Text and item location entries
Start
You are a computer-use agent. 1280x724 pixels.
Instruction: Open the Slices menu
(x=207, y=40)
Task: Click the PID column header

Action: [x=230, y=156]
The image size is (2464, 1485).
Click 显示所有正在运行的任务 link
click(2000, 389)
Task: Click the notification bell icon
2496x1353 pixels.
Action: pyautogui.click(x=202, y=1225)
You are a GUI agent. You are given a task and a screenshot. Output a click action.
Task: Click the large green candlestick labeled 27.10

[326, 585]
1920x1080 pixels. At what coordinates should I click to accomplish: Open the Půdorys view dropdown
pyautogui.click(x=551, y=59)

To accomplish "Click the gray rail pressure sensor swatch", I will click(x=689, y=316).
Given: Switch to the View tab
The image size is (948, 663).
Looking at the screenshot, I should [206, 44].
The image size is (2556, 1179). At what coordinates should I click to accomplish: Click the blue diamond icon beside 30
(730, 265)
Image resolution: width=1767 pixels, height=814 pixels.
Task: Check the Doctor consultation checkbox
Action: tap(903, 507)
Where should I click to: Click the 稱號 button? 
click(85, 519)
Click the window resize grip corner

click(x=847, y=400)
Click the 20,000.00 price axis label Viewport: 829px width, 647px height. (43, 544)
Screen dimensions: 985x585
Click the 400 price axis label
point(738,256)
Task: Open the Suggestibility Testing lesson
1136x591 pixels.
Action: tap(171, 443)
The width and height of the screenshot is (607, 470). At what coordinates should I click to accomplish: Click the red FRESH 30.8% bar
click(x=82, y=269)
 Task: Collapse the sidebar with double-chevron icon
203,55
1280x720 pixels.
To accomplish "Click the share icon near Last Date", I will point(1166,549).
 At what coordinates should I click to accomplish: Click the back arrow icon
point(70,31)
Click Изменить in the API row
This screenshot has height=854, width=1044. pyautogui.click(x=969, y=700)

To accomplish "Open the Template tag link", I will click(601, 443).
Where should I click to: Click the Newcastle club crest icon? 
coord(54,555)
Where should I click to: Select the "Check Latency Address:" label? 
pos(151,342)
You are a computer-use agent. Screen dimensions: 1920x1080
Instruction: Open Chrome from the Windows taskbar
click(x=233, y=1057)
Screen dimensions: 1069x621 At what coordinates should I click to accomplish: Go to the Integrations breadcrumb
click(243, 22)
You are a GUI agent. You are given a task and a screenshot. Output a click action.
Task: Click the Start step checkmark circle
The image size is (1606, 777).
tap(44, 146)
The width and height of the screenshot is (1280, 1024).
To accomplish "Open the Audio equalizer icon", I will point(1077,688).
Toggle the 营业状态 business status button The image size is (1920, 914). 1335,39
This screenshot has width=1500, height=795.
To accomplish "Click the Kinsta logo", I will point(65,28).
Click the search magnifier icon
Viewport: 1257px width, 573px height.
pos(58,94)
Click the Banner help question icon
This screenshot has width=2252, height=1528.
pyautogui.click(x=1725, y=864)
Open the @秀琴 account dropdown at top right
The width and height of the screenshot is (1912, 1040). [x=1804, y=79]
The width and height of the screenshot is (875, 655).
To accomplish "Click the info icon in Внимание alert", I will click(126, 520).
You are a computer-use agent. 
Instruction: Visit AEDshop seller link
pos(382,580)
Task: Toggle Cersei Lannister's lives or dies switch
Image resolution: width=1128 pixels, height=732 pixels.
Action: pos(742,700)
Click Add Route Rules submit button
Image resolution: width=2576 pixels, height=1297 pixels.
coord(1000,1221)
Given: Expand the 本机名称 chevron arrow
End
Rewrite all of the material above with every "Instruction" swapped for "Goal". Leave everything else unchanged.

You are a computer-use agent. 1280x724 pixels.
Goal: Open the Slices menu
(x=207, y=40)
Task: Click the PID column header

Action: [x=230, y=156]
The image size is (2464, 1485).
Click 显示所有正在运行的任务 link
click(2000, 389)
Task: Click the notification bell icon
2496x1353 pixels.
Action: pyautogui.click(x=202, y=1225)
You are a GUI agent. You are given a task and a screenshot. Output a click action.
Task: Click the large green candlestick labeled 27.10

[326, 585]
1920x1080 pixels. At what coordinates should I click to accomplish: Open the Půdorys view dropdown
pyautogui.click(x=551, y=59)

To accomplish "Click the gray rail pressure sensor swatch", I will click(x=689, y=316).
Given: Switch to the View tab
The image size is (948, 663).
Looking at the screenshot, I should [206, 44].
The image size is (2556, 1179). At what coordinates should I click to accomplish: Click the blue diamond icon beside 30
(730, 265)
Image resolution: width=1767 pixels, height=814 pixels.
Task: Check the Doctor consultation checkbox
Action: tap(903, 507)
Where should I click to: Click the 稱號 button? 
click(85, 519)
Click the window resize grip corner

click(x=847, y=400)
Click the 20,000.00 price axis label Viewport: 829px width, 647px height. (43, 544)
Screen dimensions: 985x585
Click the 400 price axis label
point(738,256)
Task: Open the Suggestibility Testing lesson
1136x591 pixels.
Action: tap(171, 443)
The width and height of the screenshot is (607, 470). At what coordinates should I click to accomplish: Click the red FRESH 30.8% bar
click(x=82, y=269)
 Task: Collapse the sidebar with double-chevron icon
203,55
1280x720 pixels.
To accomplish "Click the share icon near Last Date", I will point(1166,549).
 At what coordinates should I click to accomplish: Click the back arrow icon
point(70,31)
Click Изменить in the API row
This screenshot has height=854, width=1044. pyautogui.click(x=969, y=700)

To accomplish "Open the Template tag link", I will click(601, 443).
Where should I click to: Click the Newcastle club crest icon? 
coord(54,555)
Where should I click to: Select the "Check Latency Address:" label? 
pos(151,342)
You are a computer-use agent. Screen dimensions: 1920x1080
Goal: Open Chrome from the Windows taskbar
click(x=233, y=1057)
Screen dimensions: 1069x621 At what coordinates should I click to accomplish: Go to the Integrations breadcrumb
click(243, 22)
You are a GUI agent. You are given a task and a screenshot. Output a click action.
Task: Click the Start step checkmark circle
The image size is (1606, 777).
tap(44, 146)
The width and height of the screenshot is (1280, 1024).
To accomplish "Open the Audio equalizer icon", I will point(1077,688).
Toggle the 营业状态 business status button The image size is (1920, 914). 1335,39
This screenshot has width=1500, height=795.
To accomplish "Click the Kinsta logo", I will point(65,28).
Click the search magnifier icon
Viewport: 1257px width, 573px height.
pos(58,94)
Click the Banner help question icon
This screenshot has width=2252, height=1528.
pyautogui.click(x=1725, y=864)
Open the @秀琴 account dropdown at top right
The width and height of the screenshot is (1912, 1040). [x=1804, y=79]
The width and height of the screenshot is (875, 655).
To accomplish "Click the info icon in Внимание alert", I will click(126, 520).
You are a computer-use agent. 
Goal: Visit AEDshop seller link
pos(382,580)
Task: Toggle Cersei Lannister's lives or dies switch
Image resolution: width=1128 pixels, height=732 pixels.
Action: pos(742,700)
Click Add Route Rules submit button
Image resolution: width=2576 pixels, height=1297 pixels.
coord(1000,1221)
Given: Expand the 本机名称 chevron arrow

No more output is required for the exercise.